Records supplied ▸
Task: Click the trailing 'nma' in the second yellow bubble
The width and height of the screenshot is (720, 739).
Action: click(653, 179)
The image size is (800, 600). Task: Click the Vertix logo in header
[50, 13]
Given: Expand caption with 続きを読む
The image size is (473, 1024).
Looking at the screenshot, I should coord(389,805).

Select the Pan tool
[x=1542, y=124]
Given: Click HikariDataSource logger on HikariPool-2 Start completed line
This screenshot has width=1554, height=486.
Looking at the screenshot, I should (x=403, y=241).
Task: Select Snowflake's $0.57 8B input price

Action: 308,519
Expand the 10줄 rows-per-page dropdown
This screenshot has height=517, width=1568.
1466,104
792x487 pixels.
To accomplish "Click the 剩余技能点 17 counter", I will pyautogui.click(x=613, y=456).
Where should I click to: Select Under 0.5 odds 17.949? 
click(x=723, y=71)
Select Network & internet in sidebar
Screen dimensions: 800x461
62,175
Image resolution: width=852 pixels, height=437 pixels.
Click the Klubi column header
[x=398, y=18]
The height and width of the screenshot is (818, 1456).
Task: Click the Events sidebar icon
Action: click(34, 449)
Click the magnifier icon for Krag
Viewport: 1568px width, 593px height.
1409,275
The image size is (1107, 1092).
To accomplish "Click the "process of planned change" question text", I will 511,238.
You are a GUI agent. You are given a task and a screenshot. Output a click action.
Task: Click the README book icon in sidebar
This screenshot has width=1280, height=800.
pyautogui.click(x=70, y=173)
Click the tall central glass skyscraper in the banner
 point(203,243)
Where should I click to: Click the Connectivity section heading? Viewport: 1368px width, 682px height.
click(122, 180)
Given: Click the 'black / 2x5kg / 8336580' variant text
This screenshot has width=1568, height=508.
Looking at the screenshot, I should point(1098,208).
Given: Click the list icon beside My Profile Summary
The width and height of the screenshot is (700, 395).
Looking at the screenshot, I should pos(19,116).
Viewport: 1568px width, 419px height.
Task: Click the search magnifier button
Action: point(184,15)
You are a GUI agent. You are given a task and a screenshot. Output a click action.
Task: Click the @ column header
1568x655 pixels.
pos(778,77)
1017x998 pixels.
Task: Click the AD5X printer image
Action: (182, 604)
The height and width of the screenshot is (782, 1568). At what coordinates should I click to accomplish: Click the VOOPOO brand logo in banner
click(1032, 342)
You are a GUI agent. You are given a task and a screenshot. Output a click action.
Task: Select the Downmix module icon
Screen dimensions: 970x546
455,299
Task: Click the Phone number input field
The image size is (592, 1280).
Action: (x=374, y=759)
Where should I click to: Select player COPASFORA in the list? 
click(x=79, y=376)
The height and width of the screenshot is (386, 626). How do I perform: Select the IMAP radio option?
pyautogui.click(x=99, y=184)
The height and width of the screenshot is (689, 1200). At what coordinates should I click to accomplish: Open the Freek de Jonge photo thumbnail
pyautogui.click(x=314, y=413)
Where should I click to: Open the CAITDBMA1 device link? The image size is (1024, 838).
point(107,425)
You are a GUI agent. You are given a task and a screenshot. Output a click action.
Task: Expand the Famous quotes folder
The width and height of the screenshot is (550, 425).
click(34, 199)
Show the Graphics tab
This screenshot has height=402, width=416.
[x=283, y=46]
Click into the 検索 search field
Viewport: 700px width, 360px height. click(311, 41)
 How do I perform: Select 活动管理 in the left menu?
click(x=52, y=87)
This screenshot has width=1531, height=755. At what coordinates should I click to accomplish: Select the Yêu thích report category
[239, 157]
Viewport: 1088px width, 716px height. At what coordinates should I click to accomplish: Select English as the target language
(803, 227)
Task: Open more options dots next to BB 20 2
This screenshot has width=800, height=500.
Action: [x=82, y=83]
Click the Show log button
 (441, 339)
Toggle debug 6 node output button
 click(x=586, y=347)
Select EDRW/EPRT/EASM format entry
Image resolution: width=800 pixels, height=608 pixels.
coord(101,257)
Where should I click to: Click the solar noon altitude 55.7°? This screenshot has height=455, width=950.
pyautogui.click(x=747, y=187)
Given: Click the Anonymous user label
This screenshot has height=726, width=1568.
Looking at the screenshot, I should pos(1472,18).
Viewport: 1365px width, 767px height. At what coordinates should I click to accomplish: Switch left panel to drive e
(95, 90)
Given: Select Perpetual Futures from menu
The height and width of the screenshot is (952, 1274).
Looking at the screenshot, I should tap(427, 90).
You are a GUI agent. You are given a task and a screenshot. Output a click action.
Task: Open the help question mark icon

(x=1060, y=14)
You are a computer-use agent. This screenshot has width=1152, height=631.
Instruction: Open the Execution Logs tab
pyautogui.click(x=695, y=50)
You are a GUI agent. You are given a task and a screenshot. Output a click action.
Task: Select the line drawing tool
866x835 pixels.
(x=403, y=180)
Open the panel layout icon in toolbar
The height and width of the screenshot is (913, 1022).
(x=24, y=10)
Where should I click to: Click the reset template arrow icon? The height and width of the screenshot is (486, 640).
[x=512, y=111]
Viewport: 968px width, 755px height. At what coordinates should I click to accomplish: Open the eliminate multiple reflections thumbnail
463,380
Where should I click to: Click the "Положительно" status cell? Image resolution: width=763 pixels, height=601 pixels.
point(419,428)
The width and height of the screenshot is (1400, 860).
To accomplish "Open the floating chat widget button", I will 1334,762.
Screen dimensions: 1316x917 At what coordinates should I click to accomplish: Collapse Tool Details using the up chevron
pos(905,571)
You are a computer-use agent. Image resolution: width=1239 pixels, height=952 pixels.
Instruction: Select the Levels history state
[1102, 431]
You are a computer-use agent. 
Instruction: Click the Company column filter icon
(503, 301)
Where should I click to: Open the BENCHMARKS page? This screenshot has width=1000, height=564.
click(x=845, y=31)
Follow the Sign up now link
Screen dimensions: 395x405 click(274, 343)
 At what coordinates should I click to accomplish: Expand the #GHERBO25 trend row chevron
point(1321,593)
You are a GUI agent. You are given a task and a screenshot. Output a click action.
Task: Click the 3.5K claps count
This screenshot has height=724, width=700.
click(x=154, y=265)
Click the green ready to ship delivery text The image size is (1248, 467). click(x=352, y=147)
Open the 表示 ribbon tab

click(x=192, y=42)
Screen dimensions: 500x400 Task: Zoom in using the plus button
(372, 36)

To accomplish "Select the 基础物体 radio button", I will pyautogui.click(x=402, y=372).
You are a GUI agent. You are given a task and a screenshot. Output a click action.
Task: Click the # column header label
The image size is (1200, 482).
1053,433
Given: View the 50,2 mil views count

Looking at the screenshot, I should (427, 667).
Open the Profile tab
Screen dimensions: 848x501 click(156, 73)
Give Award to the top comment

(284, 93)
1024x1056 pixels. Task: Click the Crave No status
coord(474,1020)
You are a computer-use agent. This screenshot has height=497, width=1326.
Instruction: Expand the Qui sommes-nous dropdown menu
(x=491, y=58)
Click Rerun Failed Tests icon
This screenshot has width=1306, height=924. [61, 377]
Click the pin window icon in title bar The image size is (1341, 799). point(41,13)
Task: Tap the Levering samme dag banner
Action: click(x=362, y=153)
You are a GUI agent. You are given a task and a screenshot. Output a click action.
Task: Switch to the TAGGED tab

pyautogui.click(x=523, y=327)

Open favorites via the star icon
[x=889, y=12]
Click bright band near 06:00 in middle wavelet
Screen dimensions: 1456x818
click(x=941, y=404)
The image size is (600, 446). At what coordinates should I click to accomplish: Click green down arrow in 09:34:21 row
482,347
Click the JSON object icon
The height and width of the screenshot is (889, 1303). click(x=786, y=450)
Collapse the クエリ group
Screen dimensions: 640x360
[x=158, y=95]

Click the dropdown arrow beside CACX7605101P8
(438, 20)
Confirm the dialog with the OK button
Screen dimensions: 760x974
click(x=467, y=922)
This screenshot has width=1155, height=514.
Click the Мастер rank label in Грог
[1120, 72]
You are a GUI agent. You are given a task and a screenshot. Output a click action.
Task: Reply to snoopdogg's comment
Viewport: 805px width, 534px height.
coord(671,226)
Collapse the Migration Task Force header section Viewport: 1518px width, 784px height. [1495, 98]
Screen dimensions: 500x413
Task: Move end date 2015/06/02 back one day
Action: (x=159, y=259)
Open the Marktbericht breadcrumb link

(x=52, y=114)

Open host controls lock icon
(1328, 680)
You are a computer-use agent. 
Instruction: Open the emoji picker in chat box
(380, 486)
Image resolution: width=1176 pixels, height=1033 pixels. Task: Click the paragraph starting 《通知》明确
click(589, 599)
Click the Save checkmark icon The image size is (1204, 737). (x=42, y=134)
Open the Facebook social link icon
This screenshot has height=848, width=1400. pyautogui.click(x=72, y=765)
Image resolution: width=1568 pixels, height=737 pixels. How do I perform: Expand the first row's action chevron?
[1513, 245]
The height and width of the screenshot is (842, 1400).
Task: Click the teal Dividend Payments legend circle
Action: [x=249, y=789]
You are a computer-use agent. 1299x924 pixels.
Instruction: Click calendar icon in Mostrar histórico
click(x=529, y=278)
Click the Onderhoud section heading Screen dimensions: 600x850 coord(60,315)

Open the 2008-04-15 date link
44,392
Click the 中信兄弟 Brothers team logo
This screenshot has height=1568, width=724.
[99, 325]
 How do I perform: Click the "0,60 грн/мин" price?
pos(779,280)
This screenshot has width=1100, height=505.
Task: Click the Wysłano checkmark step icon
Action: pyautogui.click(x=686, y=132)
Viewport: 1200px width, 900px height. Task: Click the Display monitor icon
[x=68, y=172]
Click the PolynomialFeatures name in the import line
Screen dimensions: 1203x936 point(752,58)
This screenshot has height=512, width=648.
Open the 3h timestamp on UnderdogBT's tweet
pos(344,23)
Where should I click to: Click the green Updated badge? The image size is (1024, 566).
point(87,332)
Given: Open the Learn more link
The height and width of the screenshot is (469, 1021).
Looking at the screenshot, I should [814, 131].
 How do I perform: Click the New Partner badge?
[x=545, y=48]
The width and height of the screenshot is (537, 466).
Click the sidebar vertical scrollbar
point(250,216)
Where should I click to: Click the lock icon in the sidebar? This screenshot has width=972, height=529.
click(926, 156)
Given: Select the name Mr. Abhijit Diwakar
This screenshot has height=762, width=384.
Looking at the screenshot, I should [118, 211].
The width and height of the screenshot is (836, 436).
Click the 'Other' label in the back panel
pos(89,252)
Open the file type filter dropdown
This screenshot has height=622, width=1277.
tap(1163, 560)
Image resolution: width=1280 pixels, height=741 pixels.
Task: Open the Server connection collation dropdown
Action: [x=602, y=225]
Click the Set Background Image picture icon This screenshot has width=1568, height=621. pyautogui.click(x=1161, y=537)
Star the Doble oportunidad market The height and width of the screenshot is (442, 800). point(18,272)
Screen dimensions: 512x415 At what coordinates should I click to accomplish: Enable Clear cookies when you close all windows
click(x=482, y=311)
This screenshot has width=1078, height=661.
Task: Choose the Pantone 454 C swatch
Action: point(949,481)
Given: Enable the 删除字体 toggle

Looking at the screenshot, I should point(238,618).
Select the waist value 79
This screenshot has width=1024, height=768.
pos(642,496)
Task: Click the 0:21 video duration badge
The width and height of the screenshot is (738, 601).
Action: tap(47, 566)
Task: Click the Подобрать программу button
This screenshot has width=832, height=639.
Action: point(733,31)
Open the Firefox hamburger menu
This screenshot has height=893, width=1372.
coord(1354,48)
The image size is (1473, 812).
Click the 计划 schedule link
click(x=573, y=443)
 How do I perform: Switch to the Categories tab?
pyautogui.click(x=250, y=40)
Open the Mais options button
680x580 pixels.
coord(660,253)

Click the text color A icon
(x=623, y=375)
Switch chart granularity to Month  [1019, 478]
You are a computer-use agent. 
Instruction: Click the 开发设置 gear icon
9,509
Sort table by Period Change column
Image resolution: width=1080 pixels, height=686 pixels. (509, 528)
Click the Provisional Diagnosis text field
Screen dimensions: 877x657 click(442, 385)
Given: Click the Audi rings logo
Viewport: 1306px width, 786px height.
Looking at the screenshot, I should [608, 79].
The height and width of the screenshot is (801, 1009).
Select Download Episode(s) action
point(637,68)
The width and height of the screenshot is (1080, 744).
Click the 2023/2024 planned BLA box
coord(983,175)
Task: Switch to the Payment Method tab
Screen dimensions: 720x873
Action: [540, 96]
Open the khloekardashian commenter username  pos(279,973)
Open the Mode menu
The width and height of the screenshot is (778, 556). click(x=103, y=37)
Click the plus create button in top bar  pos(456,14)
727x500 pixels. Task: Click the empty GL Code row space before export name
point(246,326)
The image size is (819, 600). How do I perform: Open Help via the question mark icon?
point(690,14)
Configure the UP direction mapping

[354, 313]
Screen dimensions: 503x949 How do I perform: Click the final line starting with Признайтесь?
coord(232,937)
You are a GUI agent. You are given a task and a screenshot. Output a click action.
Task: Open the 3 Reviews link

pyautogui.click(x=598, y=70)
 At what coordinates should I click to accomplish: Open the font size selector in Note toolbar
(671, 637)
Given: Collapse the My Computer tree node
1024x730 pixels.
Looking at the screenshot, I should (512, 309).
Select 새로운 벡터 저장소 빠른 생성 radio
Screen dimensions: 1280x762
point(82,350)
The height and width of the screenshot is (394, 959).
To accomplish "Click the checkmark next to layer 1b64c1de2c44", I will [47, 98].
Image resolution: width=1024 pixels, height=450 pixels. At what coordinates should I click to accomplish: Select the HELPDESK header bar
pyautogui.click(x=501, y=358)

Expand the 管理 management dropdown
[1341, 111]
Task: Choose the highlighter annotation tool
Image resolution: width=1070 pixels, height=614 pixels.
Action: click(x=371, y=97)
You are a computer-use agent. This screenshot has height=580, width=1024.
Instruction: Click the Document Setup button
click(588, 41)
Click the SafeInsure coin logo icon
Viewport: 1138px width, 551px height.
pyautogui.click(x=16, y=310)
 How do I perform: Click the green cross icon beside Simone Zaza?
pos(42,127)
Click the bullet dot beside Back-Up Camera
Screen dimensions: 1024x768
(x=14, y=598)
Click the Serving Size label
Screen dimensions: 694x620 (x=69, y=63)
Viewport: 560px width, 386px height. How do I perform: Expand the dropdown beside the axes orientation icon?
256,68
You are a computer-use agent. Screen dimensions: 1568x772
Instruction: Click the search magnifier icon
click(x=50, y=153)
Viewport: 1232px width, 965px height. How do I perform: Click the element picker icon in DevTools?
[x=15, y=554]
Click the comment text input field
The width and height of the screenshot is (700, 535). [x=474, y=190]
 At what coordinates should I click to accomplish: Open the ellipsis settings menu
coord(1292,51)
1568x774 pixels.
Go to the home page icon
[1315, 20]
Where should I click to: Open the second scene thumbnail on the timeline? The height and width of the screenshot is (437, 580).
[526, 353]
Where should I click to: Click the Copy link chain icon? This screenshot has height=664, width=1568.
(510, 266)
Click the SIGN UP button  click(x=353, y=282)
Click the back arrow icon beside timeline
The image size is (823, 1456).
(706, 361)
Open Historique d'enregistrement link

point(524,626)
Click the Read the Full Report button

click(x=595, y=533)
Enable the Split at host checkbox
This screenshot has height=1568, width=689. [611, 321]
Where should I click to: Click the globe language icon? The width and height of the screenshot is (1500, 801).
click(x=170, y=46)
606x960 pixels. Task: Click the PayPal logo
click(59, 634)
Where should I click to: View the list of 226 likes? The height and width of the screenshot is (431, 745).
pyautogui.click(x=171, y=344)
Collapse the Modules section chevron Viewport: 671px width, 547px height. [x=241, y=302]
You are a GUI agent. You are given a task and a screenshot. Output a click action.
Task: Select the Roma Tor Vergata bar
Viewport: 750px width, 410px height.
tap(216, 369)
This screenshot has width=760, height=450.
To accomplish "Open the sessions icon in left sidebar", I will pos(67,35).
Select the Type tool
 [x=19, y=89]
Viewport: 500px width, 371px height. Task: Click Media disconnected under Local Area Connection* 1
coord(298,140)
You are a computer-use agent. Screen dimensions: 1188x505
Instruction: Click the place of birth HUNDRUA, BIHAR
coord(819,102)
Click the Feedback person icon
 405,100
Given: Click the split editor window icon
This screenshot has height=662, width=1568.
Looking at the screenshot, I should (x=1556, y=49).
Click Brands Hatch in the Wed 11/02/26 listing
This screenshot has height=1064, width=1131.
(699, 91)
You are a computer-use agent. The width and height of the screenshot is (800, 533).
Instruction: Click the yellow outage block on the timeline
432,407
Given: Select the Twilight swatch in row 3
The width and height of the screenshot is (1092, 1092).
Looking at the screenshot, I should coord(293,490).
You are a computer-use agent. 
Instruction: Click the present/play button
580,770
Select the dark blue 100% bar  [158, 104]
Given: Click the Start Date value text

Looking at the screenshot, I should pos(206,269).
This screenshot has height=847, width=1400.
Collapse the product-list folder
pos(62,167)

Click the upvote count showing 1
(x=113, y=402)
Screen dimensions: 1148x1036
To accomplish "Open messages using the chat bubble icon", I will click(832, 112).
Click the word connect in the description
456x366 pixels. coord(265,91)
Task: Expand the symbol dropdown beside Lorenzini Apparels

Task brief ▸
Search the records for the string "more" and, wherever a line contains it, please copy that line.

Written response ▸
Task: Open more options dots next to BB 20 2
Given: Open the Learn more link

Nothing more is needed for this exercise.